According to a spokesperson, the former president successfully underwent the surgery to relieve pressure from a subdural hematoma, and is currently recovering at the hospital. The statement said there were "no complications from the surgery" and that Carter would remain in the hospital "as long as advisable for observation."
The former president had to be hospitalized last month after fracturing his pelvis at his home in Plains, Georgia. It was the latest injury suffered by the nation's 39th president, after he previously had to get stitches above his brow after falling at his home again on Oct. 6. In May, Carter underwent surgery after falling and breaking his hip while he was about to go turkey hunting.
Carter made headlines earlier this month after he told a crowd of Sunday church-goers that he was "at ease with death" and had been for several years after he was diagnosed with cancer in 2015.
"I, obviously, prayed about it.

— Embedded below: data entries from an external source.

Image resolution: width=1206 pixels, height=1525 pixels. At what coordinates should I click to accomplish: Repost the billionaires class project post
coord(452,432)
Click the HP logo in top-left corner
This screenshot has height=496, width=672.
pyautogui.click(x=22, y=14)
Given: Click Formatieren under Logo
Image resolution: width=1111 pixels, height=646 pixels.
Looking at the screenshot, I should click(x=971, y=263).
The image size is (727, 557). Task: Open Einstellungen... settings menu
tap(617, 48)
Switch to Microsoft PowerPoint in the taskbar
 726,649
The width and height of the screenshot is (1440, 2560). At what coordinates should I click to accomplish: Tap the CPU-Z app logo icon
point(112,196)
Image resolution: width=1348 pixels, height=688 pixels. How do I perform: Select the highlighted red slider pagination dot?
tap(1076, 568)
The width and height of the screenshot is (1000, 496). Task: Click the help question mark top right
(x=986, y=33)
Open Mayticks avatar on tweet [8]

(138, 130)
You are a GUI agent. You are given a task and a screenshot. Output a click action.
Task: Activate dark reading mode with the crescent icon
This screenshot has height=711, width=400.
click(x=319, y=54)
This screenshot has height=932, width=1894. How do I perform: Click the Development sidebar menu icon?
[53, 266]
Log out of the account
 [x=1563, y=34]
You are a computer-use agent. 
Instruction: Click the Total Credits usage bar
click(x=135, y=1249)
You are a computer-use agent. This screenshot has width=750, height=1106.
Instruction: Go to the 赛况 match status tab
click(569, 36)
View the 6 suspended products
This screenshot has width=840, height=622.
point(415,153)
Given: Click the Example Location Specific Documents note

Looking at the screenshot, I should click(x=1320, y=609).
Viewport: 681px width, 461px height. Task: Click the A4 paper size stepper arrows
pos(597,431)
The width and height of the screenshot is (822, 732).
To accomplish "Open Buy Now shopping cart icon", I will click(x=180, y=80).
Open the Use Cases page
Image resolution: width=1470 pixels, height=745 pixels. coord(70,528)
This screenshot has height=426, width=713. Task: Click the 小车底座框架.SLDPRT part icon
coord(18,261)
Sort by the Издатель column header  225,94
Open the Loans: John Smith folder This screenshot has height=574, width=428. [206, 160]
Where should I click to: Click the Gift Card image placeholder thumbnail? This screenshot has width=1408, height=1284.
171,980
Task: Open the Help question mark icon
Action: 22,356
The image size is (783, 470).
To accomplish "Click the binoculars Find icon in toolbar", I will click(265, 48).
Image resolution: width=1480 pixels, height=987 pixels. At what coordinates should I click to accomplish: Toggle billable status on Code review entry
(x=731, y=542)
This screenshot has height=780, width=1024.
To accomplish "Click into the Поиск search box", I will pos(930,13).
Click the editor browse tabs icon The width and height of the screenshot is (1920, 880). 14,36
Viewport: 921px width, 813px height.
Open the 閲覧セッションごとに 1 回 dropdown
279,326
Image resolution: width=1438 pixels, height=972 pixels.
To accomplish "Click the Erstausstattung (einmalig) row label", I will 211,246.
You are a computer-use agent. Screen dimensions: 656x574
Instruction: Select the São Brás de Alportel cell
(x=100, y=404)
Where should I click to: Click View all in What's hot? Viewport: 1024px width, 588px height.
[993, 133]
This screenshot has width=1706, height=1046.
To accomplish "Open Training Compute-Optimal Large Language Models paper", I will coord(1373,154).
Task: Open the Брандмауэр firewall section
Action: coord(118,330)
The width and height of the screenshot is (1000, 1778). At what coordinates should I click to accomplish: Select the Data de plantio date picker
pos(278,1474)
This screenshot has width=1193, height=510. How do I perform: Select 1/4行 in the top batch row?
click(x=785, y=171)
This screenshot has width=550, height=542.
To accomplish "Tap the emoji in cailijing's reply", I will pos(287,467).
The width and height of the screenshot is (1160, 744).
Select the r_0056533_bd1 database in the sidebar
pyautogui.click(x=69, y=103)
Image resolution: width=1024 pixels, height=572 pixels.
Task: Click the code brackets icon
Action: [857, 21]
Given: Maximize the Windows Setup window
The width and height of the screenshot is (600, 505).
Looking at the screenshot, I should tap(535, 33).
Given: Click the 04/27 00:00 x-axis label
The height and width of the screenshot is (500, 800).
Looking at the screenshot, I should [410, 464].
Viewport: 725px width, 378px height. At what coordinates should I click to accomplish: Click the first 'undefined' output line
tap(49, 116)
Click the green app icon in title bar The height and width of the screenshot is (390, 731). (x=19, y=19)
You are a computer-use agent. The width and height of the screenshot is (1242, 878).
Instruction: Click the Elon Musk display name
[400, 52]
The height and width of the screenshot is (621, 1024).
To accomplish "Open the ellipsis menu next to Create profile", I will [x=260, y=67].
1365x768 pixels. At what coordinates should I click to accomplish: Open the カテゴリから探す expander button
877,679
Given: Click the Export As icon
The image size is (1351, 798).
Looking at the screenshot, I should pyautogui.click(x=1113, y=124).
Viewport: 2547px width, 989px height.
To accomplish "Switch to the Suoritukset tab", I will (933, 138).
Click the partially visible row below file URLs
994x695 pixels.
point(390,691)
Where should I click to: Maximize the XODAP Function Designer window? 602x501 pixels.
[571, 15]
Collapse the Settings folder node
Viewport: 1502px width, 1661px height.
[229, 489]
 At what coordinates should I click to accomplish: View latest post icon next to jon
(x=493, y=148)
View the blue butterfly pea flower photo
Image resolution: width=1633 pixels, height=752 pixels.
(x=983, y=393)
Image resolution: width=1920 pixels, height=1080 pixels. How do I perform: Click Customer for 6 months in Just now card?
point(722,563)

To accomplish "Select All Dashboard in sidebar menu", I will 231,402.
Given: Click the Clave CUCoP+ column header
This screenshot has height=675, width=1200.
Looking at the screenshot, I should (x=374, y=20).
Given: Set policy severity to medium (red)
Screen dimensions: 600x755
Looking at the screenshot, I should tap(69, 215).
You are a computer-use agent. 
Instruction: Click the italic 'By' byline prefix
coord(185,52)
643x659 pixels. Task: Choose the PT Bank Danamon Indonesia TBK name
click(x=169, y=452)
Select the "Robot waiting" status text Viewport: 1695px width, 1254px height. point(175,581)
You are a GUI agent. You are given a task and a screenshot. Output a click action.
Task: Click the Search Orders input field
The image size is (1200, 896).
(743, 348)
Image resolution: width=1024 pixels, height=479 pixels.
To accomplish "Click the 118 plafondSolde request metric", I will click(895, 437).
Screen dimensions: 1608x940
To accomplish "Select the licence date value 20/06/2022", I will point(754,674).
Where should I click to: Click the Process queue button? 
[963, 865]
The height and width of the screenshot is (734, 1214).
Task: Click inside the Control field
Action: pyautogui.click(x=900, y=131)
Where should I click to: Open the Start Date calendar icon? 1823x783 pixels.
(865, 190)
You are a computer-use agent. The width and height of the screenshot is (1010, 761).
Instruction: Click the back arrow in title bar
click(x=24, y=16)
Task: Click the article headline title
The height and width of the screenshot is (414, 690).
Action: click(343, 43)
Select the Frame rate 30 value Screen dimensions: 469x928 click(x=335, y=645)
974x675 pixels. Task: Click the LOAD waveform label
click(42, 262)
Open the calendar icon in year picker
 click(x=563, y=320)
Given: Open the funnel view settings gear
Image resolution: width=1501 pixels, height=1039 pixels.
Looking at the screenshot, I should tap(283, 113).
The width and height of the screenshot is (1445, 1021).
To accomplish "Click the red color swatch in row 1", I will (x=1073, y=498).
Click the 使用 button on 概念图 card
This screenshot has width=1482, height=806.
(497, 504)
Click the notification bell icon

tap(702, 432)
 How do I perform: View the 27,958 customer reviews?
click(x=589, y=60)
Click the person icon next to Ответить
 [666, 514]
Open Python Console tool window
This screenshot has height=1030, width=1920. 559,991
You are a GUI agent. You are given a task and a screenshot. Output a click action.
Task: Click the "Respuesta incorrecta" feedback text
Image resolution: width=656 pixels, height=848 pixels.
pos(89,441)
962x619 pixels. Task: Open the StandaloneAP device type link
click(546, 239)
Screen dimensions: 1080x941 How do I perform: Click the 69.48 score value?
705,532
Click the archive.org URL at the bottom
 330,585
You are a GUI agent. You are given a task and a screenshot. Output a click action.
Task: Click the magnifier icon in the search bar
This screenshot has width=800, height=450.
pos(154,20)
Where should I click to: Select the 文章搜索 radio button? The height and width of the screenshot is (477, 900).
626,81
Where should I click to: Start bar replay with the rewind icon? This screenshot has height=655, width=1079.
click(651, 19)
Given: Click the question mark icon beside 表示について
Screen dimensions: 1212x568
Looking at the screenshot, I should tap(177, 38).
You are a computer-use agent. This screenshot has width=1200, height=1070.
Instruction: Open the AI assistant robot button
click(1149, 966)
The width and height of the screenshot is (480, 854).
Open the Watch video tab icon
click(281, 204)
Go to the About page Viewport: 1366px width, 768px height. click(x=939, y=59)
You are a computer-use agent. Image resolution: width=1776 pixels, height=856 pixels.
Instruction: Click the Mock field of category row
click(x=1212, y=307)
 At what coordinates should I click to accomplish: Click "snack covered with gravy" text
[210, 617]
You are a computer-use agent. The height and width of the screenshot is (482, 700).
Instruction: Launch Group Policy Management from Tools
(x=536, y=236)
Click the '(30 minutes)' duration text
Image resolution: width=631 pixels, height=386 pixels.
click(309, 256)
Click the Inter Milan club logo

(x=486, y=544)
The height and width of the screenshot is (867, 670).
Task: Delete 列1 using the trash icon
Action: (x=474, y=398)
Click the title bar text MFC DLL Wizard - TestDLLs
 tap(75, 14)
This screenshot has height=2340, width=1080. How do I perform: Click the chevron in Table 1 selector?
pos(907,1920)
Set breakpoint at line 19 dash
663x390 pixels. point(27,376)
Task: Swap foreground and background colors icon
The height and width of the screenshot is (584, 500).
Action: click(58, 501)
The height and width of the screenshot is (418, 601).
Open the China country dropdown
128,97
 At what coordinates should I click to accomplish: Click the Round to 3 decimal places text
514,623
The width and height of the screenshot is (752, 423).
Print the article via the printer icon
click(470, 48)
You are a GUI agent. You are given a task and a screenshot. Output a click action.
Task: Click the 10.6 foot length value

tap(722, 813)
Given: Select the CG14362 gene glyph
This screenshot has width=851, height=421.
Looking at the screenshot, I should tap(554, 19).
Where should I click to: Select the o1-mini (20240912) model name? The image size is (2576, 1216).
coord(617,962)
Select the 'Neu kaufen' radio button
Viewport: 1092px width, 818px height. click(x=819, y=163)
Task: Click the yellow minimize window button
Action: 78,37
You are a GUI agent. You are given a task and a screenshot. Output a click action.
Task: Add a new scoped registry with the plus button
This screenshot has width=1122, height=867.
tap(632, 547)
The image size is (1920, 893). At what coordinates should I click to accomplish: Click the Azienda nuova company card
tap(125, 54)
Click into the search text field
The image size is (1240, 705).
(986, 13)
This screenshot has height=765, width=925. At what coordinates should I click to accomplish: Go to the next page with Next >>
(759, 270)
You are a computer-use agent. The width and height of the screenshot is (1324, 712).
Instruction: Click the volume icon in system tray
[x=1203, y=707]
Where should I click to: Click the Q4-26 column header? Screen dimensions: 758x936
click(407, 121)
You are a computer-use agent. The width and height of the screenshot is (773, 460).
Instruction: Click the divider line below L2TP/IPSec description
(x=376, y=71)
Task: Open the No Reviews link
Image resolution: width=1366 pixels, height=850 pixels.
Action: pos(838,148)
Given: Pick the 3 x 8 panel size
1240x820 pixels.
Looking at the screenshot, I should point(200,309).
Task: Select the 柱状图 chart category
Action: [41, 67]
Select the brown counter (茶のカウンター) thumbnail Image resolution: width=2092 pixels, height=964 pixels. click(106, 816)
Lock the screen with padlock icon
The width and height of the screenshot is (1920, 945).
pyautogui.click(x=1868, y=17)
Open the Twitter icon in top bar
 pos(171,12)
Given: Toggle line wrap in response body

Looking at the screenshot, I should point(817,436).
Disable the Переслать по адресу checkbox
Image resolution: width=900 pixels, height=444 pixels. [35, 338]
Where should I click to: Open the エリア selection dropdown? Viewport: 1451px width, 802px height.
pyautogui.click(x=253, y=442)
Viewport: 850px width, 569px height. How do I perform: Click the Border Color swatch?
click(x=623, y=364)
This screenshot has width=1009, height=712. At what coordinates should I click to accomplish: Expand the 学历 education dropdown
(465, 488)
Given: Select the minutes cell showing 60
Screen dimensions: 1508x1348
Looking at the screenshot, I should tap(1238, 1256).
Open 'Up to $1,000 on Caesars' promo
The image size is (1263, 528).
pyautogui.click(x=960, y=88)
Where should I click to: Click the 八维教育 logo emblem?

I didn’t ask God to let me live, but I just asked God to give me a proper attitude toward death. And I found that I was absolutely and completely at ease with death. It didn’t really matter to me whether I died or lived," Carter said, according to the Church's Facebook Live video of the former president's sermon. "I have, since that time, been absolutely confident that my Christian faith includes complete confidence in life after death.
“So, I’m going to live again after I die. Don’t know what form I’ll take, or anything."
Carter was elected president in 1976, serving only one term before losing to Ronald Reagan in 1980. The former president used his time after leaving office to work for charitable causes, such as Habitat for Humanity, hurricane relief and the Carter Center, which has dedicated itself to the elimination of the Guinea worm disease.